Hello. As I read the documentation on work_group_barrier, each thread must pass the work_group_barrier barrier before the threads can continue. It can be used to write stuff from one thread into global memory and for other threads to access the written data. (I use the term thread for simplicity as each kernel is one thread and they are run basically in parallel).

kernel void map2d_image(
global void* ranges,
int width,
int height,
float z,
global float *coord,
write_only image2d_t output
) {
    int g0 = get_global_id(0);
    int g1 = get_global_id(1);
    int l0 = get_local_id(0);
    int l1 = get_local_id(1);
    if (g0 == 0 && g1 == 0) {
        struct SMappingRanges mranges = *(struct SMappingRanges*)(ranges);
        map2D(coord, calc_seamless_none, mranges, width, height, z);
    }
    work_group_barrier(CLK_GLOBAL_MEM_FENCE|CLK_LOCAL_MEM_FENCE);
    printf("[map2d_image] g=(%d,%d) l=(%d,%d) coord=%f,%f,%f\\n", g0, g1, l0, l1, coord[0], coord[1], coord[2]);
}

In this code each thread should stop at work_group_barrier until all threads reach this barrier.

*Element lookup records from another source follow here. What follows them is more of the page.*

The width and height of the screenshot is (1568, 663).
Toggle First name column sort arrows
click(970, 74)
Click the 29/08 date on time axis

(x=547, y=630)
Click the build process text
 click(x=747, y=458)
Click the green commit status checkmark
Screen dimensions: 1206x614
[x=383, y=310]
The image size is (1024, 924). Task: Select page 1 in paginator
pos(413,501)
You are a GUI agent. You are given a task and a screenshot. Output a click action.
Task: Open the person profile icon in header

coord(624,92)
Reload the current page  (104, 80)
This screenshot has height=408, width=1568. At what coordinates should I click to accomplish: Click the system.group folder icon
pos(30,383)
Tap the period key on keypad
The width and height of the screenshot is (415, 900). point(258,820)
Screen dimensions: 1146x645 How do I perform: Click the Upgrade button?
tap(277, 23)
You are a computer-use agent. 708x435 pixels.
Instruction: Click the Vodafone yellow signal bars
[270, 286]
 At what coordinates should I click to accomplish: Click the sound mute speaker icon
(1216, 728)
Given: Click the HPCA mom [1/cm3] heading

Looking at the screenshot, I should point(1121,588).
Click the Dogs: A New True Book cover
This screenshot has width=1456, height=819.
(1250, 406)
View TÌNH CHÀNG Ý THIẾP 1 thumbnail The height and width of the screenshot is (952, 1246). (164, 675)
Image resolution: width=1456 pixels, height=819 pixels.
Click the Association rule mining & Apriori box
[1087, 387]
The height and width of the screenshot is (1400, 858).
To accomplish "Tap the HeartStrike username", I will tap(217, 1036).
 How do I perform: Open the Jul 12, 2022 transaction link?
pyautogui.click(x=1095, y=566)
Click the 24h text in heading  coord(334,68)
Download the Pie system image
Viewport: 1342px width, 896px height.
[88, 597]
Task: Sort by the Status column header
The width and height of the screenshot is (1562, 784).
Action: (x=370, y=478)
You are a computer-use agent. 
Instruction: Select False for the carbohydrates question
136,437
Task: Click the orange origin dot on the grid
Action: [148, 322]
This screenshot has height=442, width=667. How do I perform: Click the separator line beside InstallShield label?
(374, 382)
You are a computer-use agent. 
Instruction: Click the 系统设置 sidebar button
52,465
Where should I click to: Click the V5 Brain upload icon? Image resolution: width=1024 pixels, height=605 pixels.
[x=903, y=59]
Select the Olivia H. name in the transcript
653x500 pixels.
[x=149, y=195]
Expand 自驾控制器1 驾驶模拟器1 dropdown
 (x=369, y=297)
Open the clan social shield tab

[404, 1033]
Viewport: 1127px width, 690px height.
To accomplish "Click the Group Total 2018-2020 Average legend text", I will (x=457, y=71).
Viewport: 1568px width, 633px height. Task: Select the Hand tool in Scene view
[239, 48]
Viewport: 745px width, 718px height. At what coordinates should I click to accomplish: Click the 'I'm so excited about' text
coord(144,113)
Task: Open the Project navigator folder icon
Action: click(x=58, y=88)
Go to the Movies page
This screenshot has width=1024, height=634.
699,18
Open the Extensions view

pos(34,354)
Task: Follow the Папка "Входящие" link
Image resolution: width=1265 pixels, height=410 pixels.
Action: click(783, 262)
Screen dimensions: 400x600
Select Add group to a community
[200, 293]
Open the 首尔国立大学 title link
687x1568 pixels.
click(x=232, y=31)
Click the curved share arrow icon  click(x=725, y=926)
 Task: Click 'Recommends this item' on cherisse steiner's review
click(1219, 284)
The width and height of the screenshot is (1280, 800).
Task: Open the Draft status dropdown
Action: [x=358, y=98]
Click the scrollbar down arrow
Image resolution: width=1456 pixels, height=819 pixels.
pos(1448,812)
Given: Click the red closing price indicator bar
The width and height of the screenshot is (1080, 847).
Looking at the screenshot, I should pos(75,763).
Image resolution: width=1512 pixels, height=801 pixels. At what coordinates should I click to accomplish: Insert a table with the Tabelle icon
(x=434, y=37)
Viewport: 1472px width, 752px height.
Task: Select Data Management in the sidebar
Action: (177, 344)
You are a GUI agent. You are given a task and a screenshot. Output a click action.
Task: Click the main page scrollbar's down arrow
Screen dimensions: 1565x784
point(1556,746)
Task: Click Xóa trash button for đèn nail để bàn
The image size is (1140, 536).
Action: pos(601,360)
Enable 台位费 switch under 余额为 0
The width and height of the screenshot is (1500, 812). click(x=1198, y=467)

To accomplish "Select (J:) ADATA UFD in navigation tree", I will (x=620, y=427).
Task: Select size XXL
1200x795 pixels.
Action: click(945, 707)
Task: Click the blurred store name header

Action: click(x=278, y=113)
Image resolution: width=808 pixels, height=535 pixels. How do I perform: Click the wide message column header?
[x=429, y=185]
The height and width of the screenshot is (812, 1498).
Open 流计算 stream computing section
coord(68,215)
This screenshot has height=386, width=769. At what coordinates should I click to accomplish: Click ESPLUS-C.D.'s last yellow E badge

What I want is that one thread is used to call map2D and the other are using the calculated data in coord. But the threads are not blocked at the barrier. Here is the output:

[map2d_image] g=(0,1) l=(0,0) coord=0,000000,0,000000,0,000000
[map2d_image] g=(1,1) l=(1,0) coord=0,000000,0,000000,0,000000
[map2d_image] g=(2,1) l=(2,0) coord=0,000000,0,000000,0,000000
[map2d_image] g=(3,1) l=(3,0) coord=0,000000,0,000000,0,000000
[map2d_image] g=(0,3) l=(0,0) coord=0,000000,0,000000,0,000000
[map2d_image] g=(1,3) l=(1,0) coord=0,000000,0,000000,0,000000
[map2d_image] g=(2,3) l=(2,0) coord=0,000000,0,000000,0,000000
[map2d_image] g=(3,3) l=(3,0) coord=0,000000,0,000000,0,000000
[map2d_image] g=(0,0) l=(0,0) coord=-1,000000,-1,000000,99,000000
[map2d_image] g=(1,0) l=(1,0) coord=-1,000000,-1,000000,99,000000
[map2d_image] g=(2,0) l=(2,0) coord=-1,000000,-1,000000,99,000000
[map2d_image] g=(3,0) l=(3,0) coord=-1,000000,-1,000000,99,000000
[map2d_image] g=(0,2) l=(0,0) coord=0,000000,0,000000,0,000000
[map2d_image] g=(1,2) l=(1,0) coord=0,000000,0,000000,0,000000
[map2d_image] g=(2,2) l=(2,0) coord=0,000000,0,000000,0,000000
[map2d_image] g=(3,2) l=(3,0) coord=0,000000,0,000000,0,000000

I think I misunderstand the barrier. How would I need to use work_group_barrier to have the coord data be available in all threads?